Sunday, July 17, 2011

In defense of World TeamTennis

   It's fashionable to belittle World TeamTennis.
   The refrain goes something like this: WTT is a circus. It's not real tennis. The players don't care who wins because their world rankings (which determine tournament entries and seedings) are unaffected.
   WTT's critics probably have rarely, if ever, attended a match. The league actually works on many levels and complements tournament tennis well. There are reasons WTT has lasted 36 years. It has much to offer, such as:
   --Variety. In one night, fans see everything tennis offers: men's singles and doubles, women's singles and doubles, and mixed doubles.
   --Societal benefits. WTT promotes gender equality because men and women work together for a common goal, with their results counting equally. This sets a good example for children -- and adults, for that matter -- in the stands.
   "We're teaching them without them realizing it, which makes it even more fun," WTT co-founder Billie Jean King said in an interview last year. "They're learning through experience."   
   --A fast pace. To ensure that matches finish in 2 1/2 or three hours, the first team to reach five games instead of six wins each set. There are no deuces, and players don't have to win by two games in a set or two points in a tiebreaker.
   If a set is tied 4-4, the first team to win five points in a tiebreaker prevails. If a match is tied after regulation play, the first team to win seven points in a Supertiebreaker earns the overall victory.
   No lead is insurmountable.
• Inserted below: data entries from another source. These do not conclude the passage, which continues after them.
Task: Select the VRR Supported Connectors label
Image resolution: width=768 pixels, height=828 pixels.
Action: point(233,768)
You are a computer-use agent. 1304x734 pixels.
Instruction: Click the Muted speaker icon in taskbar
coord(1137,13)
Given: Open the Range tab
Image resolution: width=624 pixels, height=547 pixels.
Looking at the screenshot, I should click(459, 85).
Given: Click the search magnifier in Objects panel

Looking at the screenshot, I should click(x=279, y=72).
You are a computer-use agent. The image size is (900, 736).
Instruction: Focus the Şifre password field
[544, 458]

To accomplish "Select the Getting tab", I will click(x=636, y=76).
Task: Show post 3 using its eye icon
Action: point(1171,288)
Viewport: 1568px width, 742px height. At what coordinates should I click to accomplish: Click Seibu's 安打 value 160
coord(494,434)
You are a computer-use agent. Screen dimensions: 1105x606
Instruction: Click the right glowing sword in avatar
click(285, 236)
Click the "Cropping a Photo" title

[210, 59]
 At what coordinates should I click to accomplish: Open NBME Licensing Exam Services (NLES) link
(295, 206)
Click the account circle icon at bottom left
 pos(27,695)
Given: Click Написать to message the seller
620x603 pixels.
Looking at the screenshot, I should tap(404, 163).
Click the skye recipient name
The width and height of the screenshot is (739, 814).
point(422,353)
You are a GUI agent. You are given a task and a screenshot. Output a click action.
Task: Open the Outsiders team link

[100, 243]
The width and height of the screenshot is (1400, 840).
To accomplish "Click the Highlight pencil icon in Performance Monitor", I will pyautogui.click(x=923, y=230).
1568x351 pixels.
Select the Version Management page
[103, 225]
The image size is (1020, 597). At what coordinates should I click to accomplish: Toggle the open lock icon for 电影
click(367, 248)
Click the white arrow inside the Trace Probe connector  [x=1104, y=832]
The team that's ahead must win the last set, or play continues until 1) the leading team wins one game, or 2) the trailing team ties the match score, in which case a Supertiebreaker is played.
   --High drama. Every point is critical. Games, sets and even matches can be decided by one point. The latter occurred Friday night as the host Sacramento Capitals edged the Newport Beach Breakers 19-18.
   With the overall score tied 18-18, the last set (mixed doubles) tied 4-4 and the tiebreaker tied 4-4, Sacramento won the final point and the match. Had Newport Beach won the last point, the Breakers would have prevailed.
   Fans love the tension, and the heightened pressure helps players when they return to their respective international circuits. What's not to like?
   --A rooting interest. Fans have an emotional stake because players represent their city.
   --Promotional and health benefits. WTT brings superstars and legends to cities such as Sacramento, Kansas City, Mo., Springfield, Mo., Boston and Philadelphia that wouldn't otherwise wouldn't attract them. For example, Serena Williams, Martina Hingis and Bob and Mike Bryan have played in Sacramento this season. The pros, including the lesser-known players, inspire children and adults to take up a sport they can play for the rest of their lives.
    --Young and old players. Fans can see everyone from teenage prospects to players in their 50s, such as the temperamental but supremely gifted John McEnroe.
   In an effort to prevent burnout and injuries, the WTA Tour limits the number of tournaments that girls aged 14 to 17 can play. Team tennis gives them a chance to gain experience, play in front of crowds and learn from their coach and veteran teammates.
   Legends, meanwhile, can remain in the game because they play less than one set per event, perhaps only doubles, rather than two out of three sets.
    --Hometown players. Competitors such as Yasmin Schnack of Sacramento can play for their hometown team, and youngsters can dream of doing the same.
   As for players not caring, granted, WTT isn't Wimbledon. But they're professionals. They're being paid well, they receive performance bonuses, they're playing in front of paying fans, WTT helps them compete under pressure, and the will to win is ingrained in them.
   Furthermore, players sign up for WTT because it's a refreshing break in their predominately individual sport. They do not want to let their cities or their teammates down.
   If the players don't care, why do the better ones usually win? The Washington Kastles, who are loaded with talent, are 10-0. True, Venus Williams stunk up Allstate (now Capitals) Stadium in the Sacramento area in 2005 shortly after winning Wimbledon, but that's an exception.
   Are there problems with WTT? Sure.
   The biggest one was solved, at least for this season. The playoffs will be held at a neutral site, Charleston, S.C., named the "Best Tennis Town" in America by the United States Tennis Association last year.
   In past years, the playoffs have been held in a league city to try to capitalize at the gate on that team's following. WTT has chosen a city with a strong team, which has usually made the playoffs and then gained a huge advantage. In three of the past four years, a team has won the league title on its home court.
   Also, teams sometimes sacrifice winning for money by using retired, ineffective marquee players (hello Anna Kournikova), and playing "let" serves is awkward and unnecessary.
   But let's look at the big picture. The WTT season lasts only three weeks. Fans have the rest of the year to follow tournament tennis.